── PROVIDED PASSAGE ──

To all my followers with Coulrophobia: · 2:02am Jul 22nd, 2014

I think I'll put some coulrophobia into Dirus Somnus, which is the coolest Lovecraftian story I started writing that no one ever read.

Now, I'm off to write Dash of Humanity 2 for as long as this caffeine lasts.

Report Kaidan · 542 views ·
Comments ( 13 )

killer clowns from outer space is still creepier

How about a nice big cup of caffeine, eh?

I love evil clowns, the more evil the better. I think it has something to do with something that usually brings joy being used to bring fear. Or maybe it is because my favorite actor played the most evil one of all.
img1.wikia.nocookie.net/__cb20130906040925/villains/images/f/f5/Pennywise_the_Dancing_Clown.png


I am old.:twilightoops:

Clocks ticking till someone calls his bluff...

2305607
My goal is to have a concealed carry permit one day. Then, when something like this happens, I can just pull out my gun, shoot them in the chest, and say "What? He had a big-ass maul. If that isn't intent to use lethal force, what is?"

:rainbowlaugh:

2305709

Cop- “Well son that explains the first two holes, but what about the other thirty?”

2305752
Obsessive Compulsive Disorder?

--Sollace

Beep Beep Kaidan

2305752 of course someone with the name More Dakka would be all for shooting that many times :pinkiecrazy:

2306306

And it still wouldn't be enough.

───
── GIVEN INFORMATION ──

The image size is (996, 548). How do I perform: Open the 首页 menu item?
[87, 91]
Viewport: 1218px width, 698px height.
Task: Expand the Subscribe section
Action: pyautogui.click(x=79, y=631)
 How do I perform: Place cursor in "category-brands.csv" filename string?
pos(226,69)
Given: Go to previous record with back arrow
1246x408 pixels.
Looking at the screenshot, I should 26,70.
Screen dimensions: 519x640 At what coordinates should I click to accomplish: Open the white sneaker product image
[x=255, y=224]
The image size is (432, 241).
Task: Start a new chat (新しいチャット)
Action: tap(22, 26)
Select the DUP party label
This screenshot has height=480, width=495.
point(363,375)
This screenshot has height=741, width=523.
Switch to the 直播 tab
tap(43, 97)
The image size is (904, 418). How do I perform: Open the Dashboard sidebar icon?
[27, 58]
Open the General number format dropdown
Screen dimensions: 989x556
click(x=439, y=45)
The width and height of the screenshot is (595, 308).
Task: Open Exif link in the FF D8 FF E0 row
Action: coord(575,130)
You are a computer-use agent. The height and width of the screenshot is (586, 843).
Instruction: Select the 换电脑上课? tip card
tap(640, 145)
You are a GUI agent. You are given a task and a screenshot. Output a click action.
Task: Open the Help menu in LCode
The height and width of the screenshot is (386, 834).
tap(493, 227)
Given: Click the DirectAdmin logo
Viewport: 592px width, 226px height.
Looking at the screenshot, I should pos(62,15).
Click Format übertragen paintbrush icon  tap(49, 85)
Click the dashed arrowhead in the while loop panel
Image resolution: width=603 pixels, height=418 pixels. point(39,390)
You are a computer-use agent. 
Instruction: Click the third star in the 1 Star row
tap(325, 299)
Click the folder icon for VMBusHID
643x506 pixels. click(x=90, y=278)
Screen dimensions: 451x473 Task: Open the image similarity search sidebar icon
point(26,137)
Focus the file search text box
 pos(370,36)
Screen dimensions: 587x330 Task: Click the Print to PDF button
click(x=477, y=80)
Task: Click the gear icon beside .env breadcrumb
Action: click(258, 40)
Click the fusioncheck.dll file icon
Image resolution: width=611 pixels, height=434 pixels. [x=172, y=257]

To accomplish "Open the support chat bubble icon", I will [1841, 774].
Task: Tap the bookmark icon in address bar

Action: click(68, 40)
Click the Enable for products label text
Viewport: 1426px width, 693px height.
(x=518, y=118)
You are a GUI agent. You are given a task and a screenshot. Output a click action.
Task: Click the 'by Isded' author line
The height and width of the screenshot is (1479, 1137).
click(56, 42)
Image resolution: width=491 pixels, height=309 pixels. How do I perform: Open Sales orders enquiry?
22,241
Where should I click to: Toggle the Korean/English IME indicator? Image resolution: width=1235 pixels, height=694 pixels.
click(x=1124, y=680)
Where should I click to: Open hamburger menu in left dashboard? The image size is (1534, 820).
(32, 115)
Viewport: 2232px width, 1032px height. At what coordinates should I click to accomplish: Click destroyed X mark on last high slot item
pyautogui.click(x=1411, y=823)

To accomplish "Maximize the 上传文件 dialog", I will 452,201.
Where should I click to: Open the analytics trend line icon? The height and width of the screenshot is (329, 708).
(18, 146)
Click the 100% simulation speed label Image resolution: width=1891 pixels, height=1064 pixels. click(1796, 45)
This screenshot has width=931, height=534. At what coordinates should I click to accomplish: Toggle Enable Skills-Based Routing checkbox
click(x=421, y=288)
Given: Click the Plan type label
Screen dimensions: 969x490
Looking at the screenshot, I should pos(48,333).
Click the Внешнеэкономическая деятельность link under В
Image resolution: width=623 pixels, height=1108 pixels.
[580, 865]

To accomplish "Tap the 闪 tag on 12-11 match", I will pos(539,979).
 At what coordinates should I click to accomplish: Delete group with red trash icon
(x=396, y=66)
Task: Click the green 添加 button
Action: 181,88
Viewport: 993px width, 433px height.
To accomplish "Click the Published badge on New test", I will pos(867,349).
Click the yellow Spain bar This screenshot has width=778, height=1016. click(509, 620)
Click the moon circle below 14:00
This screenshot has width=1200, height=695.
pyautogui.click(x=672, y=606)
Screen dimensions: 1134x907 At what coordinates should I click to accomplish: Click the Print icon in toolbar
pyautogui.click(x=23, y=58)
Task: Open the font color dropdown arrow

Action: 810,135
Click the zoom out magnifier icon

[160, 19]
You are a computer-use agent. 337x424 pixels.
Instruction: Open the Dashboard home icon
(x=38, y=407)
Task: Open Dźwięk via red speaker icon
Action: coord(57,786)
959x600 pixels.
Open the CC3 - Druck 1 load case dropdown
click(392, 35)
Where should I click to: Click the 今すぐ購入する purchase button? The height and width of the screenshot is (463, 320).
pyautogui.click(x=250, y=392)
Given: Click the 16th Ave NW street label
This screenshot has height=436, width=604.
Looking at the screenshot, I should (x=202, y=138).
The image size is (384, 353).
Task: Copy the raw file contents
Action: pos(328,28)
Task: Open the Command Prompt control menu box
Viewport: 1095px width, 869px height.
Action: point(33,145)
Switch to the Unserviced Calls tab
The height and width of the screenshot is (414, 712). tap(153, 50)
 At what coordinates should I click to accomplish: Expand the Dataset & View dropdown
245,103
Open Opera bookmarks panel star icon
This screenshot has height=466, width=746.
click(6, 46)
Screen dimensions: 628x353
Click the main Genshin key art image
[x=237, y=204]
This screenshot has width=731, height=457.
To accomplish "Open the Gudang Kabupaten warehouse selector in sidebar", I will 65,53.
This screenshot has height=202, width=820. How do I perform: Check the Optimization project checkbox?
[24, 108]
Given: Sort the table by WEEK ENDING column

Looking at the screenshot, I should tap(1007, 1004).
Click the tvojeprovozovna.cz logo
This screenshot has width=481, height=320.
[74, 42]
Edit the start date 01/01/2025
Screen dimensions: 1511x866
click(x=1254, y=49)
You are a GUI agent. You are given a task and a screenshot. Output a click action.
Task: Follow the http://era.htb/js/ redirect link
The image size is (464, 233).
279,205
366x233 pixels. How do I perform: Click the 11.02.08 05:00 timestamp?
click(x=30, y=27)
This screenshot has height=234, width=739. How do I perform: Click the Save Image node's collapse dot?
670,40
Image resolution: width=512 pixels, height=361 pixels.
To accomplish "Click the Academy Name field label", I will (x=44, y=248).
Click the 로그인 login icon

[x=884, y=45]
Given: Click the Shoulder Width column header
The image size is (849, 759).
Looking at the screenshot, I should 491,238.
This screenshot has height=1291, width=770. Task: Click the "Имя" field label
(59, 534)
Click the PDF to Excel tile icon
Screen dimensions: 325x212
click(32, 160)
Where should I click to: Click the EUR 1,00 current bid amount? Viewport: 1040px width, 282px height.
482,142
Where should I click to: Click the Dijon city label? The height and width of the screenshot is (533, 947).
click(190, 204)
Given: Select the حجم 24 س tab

───

• YOUR TASKS
- A) Write out the coulrophobia post word for word, between "To all my followers" and "of caffeine, eh?", inclusive.
- B) Answer these questions from the coulrophobia post:
(i) Which story does the author plan to add coulrophobia to?
(ii) What does the author plan to write for as long as the caffeine lasts?
(iii) How many views does the post show?
- C) Carry on the coulrophobia post from its last line, adding further comments in the same style.

• OUTPUTS FOR THE TASKS
- A)
To all my followers with Coulrophobia: · 2:02am Jul 22nd, 2014

I think I'll put some coulrophobia into Dirus Somnus, which is the coolest Lovecraftian story I started writing that no one ever read.

Now, I'm off to write Dash of Humanity 2 for as long as this caffeine lasts.

Report Kaidan · 542 views ·
Comments ( 13 )

killer clowns from outer space is still creepier

How about a nice big cup of caffeine, eh?

- B)
(i) Dirus Somnus
(ii) Dash of Humanity 2
(iii) 542

- C)
One time, when I was in high school, one of my buddies thought it would be funny to dress up as a clown, hide in my truck that has tinted windows, and would try and scare me. My buddy soon found out I had recently started taking full contact combat Sambo, and carried a AK bayonet on my person, when ever possible. As did the cops when they came hauling ass because a group of my fellow students were walking to their cars as well as we just got done with a choir performance, and just so happened to see me grappling a six foot two clown to the ground, with me holding him at knife point, while screaming "NOT SO FUNNY NOW, HOW BOUT I POP YOUR BALLOON ANIMAL MOTHER FUCKER."

That was a weird night. True story by the way.

2305709
>CC
>Not OC dual wield, golden plated Deagle brand Deagles chambered in .50 African Eliminator
>Not using the shear size of your dick to blow away the clown
>Not becoming instant range buddies with the cops that arrive on seen who you share a couple beers with as that 10/10 chick from the bar blows you, when Ron Paul tears ass into the parking lot on a Harley, shooting a full auto Browning M2 the air, with each shot killing a liberal, gay, terrorist, or illegal imigrent, where he tells you that he's proclaiming himself as president because of your inspiring actions, where he repeals all Anti Gun legislation, and making it mandatory that all able bodied males must keep a full auto BAR in their house, where upon he proclaims this, making it the law of the land, John Browning and Mikhail Kalashnikov descend from heaven, where they hand you a scary assault weapon capable of firing over 1200 assault heat seeking cop killing rape bullets and can accept 500 round glock assault clipazines with the barrel shroud thing that goes up, and as you chamber a round, you feel that the stock feels kind of heavy, and when you open it up, you find an ounce of weed
>SCORE!

Fucking casul

2305752
The trigger got stuck... and of course, extended magazines and full-auto pistols are illegal in California... I tried to clear the jam that made it keep firing by loading two more magazines! And it wasn't safe to point the gun at anyone else, officer...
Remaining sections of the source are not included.